> _THE EXERCISE_: In the records below, copy out word for word every line from the line with "You are a computer-use agent. Screen" to the line with "point(2232,77)", including both of those lines.

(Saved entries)
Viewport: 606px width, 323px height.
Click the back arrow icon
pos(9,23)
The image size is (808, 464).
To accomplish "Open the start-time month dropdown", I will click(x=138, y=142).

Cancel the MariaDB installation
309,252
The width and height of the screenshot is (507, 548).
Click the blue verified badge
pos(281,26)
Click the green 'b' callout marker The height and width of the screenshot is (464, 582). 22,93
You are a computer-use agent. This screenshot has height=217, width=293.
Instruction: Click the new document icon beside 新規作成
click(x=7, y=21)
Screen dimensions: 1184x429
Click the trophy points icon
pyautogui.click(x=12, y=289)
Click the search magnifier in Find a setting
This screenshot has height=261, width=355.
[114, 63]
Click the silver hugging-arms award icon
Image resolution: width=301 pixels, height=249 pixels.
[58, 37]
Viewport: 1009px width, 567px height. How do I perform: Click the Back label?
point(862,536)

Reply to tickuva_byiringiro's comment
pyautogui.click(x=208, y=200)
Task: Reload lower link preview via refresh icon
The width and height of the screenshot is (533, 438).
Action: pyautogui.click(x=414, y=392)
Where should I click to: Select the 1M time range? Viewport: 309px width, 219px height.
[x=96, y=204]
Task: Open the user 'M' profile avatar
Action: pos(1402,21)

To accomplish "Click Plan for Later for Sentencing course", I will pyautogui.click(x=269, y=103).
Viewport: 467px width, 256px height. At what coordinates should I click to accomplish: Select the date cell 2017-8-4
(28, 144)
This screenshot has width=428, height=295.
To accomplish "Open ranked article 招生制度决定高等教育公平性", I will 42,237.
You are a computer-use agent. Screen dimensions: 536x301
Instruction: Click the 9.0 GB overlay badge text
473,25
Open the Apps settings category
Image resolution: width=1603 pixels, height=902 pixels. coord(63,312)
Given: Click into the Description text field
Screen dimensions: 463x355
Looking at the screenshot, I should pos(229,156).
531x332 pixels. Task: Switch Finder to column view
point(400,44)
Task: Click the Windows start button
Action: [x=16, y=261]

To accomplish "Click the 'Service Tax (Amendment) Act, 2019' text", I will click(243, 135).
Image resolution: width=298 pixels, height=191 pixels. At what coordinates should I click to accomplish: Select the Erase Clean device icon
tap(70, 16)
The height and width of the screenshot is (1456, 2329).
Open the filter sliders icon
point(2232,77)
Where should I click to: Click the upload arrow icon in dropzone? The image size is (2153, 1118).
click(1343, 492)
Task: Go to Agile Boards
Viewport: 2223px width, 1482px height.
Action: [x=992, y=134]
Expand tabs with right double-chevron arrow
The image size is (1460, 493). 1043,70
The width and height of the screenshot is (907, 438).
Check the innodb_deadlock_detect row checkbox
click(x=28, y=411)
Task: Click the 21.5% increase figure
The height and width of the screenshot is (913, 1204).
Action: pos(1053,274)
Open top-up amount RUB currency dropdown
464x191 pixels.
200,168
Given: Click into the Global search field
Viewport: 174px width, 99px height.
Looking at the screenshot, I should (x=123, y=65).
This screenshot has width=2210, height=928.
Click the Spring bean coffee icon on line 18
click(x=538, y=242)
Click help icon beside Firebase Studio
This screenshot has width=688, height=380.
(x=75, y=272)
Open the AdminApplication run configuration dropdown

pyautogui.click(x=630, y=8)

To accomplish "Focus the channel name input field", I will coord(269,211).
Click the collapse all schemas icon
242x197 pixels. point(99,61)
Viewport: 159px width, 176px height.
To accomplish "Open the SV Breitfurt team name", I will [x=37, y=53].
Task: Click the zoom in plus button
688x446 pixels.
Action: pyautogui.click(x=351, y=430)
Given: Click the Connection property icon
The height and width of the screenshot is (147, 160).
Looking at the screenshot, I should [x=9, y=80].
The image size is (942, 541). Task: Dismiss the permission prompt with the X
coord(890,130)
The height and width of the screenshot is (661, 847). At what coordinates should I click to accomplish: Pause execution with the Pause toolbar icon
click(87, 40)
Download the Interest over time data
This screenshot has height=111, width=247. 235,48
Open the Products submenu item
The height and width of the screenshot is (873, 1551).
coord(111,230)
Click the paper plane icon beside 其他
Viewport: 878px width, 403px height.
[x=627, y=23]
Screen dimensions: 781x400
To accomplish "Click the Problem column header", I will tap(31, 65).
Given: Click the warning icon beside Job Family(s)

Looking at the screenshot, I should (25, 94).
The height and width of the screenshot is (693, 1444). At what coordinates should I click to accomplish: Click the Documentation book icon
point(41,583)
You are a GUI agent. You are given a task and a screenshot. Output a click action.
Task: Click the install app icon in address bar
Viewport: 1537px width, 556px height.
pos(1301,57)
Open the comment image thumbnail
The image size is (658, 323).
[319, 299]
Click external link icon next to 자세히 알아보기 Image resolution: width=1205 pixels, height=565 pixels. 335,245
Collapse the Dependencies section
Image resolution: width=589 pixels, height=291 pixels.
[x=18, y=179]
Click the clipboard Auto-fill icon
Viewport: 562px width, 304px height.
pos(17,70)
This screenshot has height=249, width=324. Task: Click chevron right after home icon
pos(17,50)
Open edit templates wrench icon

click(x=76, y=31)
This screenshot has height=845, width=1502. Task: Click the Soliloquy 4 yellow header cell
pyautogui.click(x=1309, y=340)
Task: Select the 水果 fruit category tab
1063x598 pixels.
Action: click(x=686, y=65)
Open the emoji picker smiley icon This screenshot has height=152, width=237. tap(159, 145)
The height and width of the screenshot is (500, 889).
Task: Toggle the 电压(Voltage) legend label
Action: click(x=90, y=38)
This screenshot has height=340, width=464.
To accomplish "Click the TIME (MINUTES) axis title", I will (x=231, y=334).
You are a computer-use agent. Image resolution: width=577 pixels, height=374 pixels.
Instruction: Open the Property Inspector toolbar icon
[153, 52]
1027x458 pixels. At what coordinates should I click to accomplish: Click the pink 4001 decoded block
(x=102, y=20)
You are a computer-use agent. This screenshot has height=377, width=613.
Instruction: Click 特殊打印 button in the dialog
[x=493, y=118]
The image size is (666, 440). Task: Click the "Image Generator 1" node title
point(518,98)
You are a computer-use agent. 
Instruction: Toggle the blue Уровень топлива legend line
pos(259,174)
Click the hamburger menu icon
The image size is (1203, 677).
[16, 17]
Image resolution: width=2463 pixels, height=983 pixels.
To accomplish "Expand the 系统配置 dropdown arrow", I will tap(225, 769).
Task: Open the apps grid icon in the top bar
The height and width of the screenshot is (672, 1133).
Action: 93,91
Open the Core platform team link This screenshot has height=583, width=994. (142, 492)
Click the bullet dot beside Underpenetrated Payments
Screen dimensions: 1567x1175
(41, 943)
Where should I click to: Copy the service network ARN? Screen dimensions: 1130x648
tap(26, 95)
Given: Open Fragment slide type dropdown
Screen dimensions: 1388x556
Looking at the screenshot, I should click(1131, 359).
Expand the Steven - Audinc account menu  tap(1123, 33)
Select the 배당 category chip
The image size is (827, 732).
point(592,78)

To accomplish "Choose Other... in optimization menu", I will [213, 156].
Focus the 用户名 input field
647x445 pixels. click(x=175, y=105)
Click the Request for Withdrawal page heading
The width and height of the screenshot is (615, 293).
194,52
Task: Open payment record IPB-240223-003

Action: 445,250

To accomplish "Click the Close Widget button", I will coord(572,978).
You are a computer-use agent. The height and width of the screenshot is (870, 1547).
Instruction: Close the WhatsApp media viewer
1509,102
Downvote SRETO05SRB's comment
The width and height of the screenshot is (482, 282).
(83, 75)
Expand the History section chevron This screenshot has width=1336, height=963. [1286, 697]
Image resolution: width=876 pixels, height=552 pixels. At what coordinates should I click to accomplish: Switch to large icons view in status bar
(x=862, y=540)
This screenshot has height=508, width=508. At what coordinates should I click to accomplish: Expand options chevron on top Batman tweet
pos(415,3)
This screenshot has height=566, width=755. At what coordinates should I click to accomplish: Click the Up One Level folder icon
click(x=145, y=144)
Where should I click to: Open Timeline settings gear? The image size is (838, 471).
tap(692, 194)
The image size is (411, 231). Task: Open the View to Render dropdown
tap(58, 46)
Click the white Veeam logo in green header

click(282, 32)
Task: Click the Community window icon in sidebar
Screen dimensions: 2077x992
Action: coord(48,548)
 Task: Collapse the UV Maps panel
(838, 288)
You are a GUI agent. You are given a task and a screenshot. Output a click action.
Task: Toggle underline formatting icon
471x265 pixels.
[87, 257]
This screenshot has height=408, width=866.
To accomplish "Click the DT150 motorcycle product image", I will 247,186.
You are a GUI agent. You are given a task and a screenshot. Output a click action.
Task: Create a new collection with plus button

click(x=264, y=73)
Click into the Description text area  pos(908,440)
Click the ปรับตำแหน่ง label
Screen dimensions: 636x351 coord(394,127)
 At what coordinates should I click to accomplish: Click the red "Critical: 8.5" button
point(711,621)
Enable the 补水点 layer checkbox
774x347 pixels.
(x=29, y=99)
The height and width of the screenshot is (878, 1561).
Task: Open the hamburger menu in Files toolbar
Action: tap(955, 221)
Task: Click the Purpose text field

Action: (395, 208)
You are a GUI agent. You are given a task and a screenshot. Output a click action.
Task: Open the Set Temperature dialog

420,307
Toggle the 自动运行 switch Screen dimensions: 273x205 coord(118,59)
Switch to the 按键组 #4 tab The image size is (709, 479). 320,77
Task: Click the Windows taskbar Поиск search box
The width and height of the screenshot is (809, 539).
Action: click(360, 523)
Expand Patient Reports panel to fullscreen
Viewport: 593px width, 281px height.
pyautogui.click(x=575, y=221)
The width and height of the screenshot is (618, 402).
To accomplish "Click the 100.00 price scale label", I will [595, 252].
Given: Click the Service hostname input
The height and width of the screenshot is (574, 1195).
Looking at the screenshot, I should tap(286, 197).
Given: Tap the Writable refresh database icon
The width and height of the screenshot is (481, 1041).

> _RESPONSE BELOW_:
You are a computer-use agent. Screen dimensions: 536x301
Instruction: Click the 9.0 GB overlay badge text
473,25
Open the Apps settings category
Image resolution: width=1603 pixels, height=902 pixels. coord(63,312)
Given: Click into the Description text field
Screen dimensions: 463x355
Looking at the screenshot, I should pos(229,156).
531x332 pixels. Task: Switch Finder to column view
point(400,44)
Task: Click the Windows start button
Action: [x=16, y=261]

To accomplish "Click the 'Service Tax (Amendment) Act, 2019' text", I will click(243, 135).
Image resolution: width=298 pixels, height=191 pixels. At what coordinates should I click to accomplish: Select the Erase Clean device icon
tap(70, 16)
The height and width of the screenshot is (1456, 2329).
Open the filter sliders icon
point(2232,77)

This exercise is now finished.